La tendencia española a la chufla, la comedia o, directamente, la charlotada también afecta al mundo del crimen. No negaré que tengamos nuestra ración de delincuentes repugnantes: asesinos de mujeres, violadores en serie, redes de pedofilia, estafadores implacables y hasta ladrones de guante blanco (generalmente relacionados con el mundo de la política o de la banca, actividades en principio legales, si bien discutibles); pero nuestros mangantes más populares tienen casi siempre un lado cómico: pensemos en el Dioni, que, tras pegar el palo en España, se fuga al Brasil y se lo pule todo en copas, drogas y putas (tras pasar por el trullo, ¡se recicla en concursante de reality shows!); o en el Pequeño Nicolás, ese niñato que llevaba puesto el blazer desde los doce años y se colaba en sitios que no le correspondían; o en Julián Muñoz, alias Cachuli, con sus pantalones a la altura de los sobacos.

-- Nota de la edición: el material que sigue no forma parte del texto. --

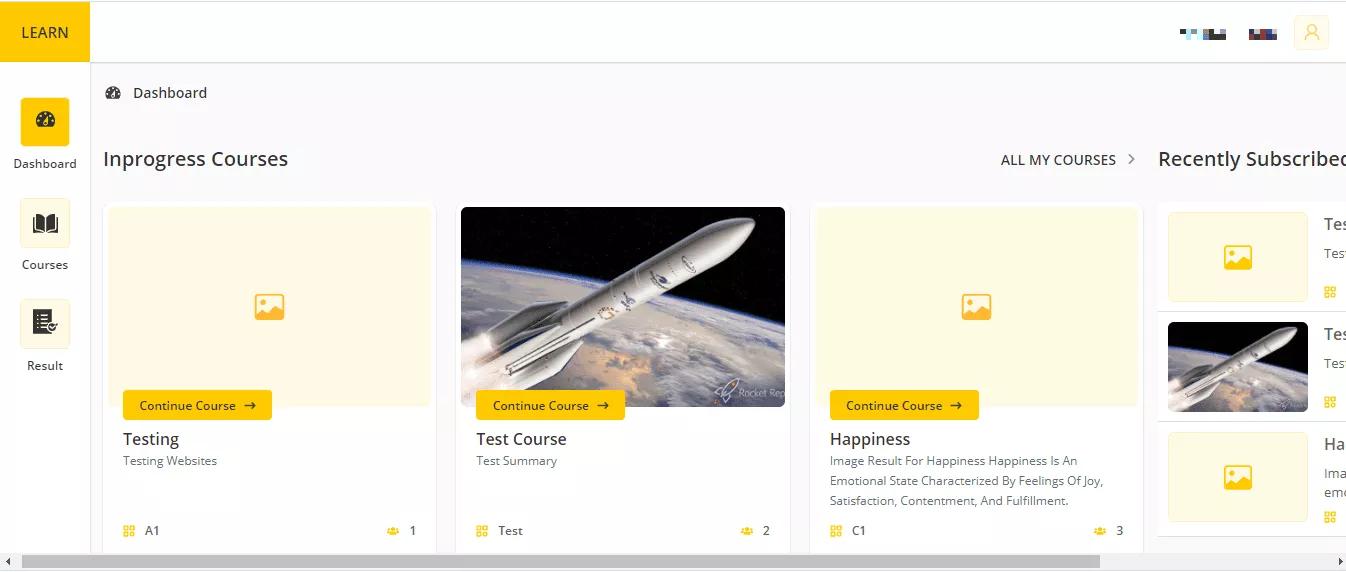Click the LEARN logo tab
This screenshot has height=572, width=1346.
(45, 32)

En otros países --pienso en Inglaterra-- el crimen es una cosa muy seria desde los tiempos de Jack el Destripador, sus asesinos son psicópatas como Mira Hindley y hasta sus ladrones dan unos golpes históricos, como el Ronald Biggs del asalto al tren de Glasgow (el clima ayuda: como ironizaba el escritor Julian Barnes, la lluvia constante hace crecer la hierba de los jardines domésticos y permite almacenar, una vez ablandado el terreno, cadáveres en el subsuelo con mucha facilidad).

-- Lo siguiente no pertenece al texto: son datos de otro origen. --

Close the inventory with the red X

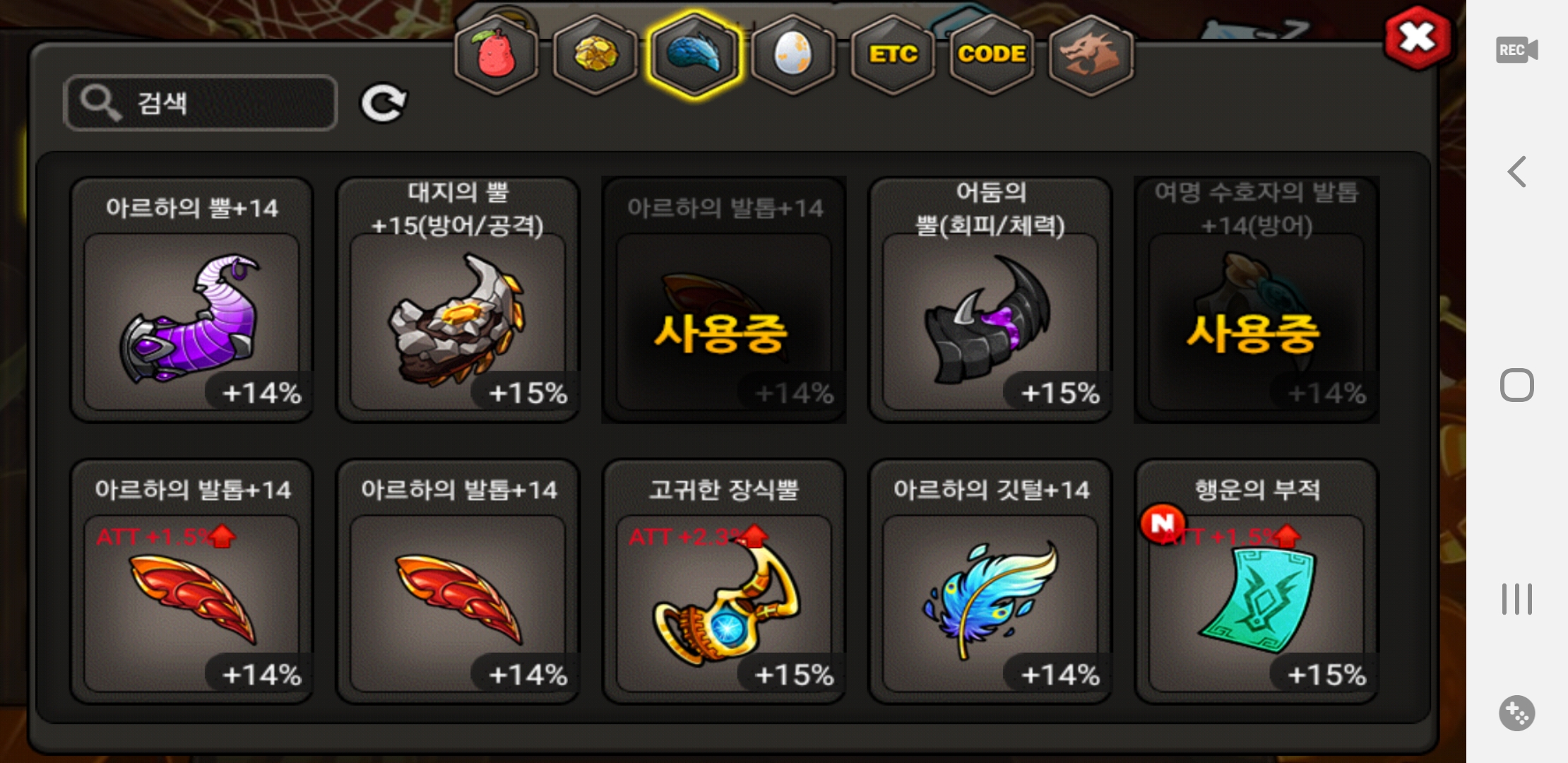[1417, 38]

Nuestro último delincuente popular dotado de una involuntaria vis cómica se llama César Román y es conocido por el rutilante alias de Rey del Cachopo. Tras huir de Madrid --donde había fundado cinco sidrerías ruinosas a base de timar a todo el que se le ponía a tiro--, el tipo se planta en Zaragoza y consigue un trabajo en un restaurante bajo el alias de Rafael Luján. Su jefe lo reconoce en un programa de televisión y llama a la policía, que lo detiene ipso facto. Puede que, además de sus probadas trapisondas económicas, haya matado y descuartizado a su novia, una chica dominicana. Su abogado asegura que sí, vale, César es un mangante, pero no se ha cargado a nadie. Y uno, salvo investigaciones conclusivas al respecto, tiende a darle la razón: un chapucero como el Rey del Cachopo cuesta de imaginar descuartizando a nadie.

Estamos ante un tipo de metro y medio --ahí puede estar el origen de todos sus males-- que, tras flirtear con el periodismo y la política, opta por la (baja) cocina y se especializa en algo tan sobrevalorado como el cachopo, que no es más que una escalopa cordon bleu de tamaño XXL en la que el jamón de York es sustituido por el serrano y el queso francés o suizo por el cabrales asturiano: el sueño dorado de cualquier tragaldabas simplón. Timando por aquí y timando por allá, consigue montar unas sidrerías que acaban quebrando porque el hombre debe ser también un hacha para las cuentas. En vez de huir a otro país -o, preferentemente, a otro planeta-, se va a Zaragoza, donde confía en pasar desapercibido. ¿Ustedes creen que alguien tan panoli puede haber descuartizado a nadie? A mí me cuesta creerlo, francamente. Y si realmente lo ha hecho me voy a llevar una gran decepción y lo voy a borrar de mi lista de Grandes Mangantes Españoles, de la que se desaparece en cuanto hay sangre de por medio. Los muertos no se admiten en la noble tradición chusca del Dioni, el Pequeño Nicolás y Cachuli: nuestros chorizos más populares, los que mejor representan la picaresca nacional, son incapaces de matar ni a una mosca.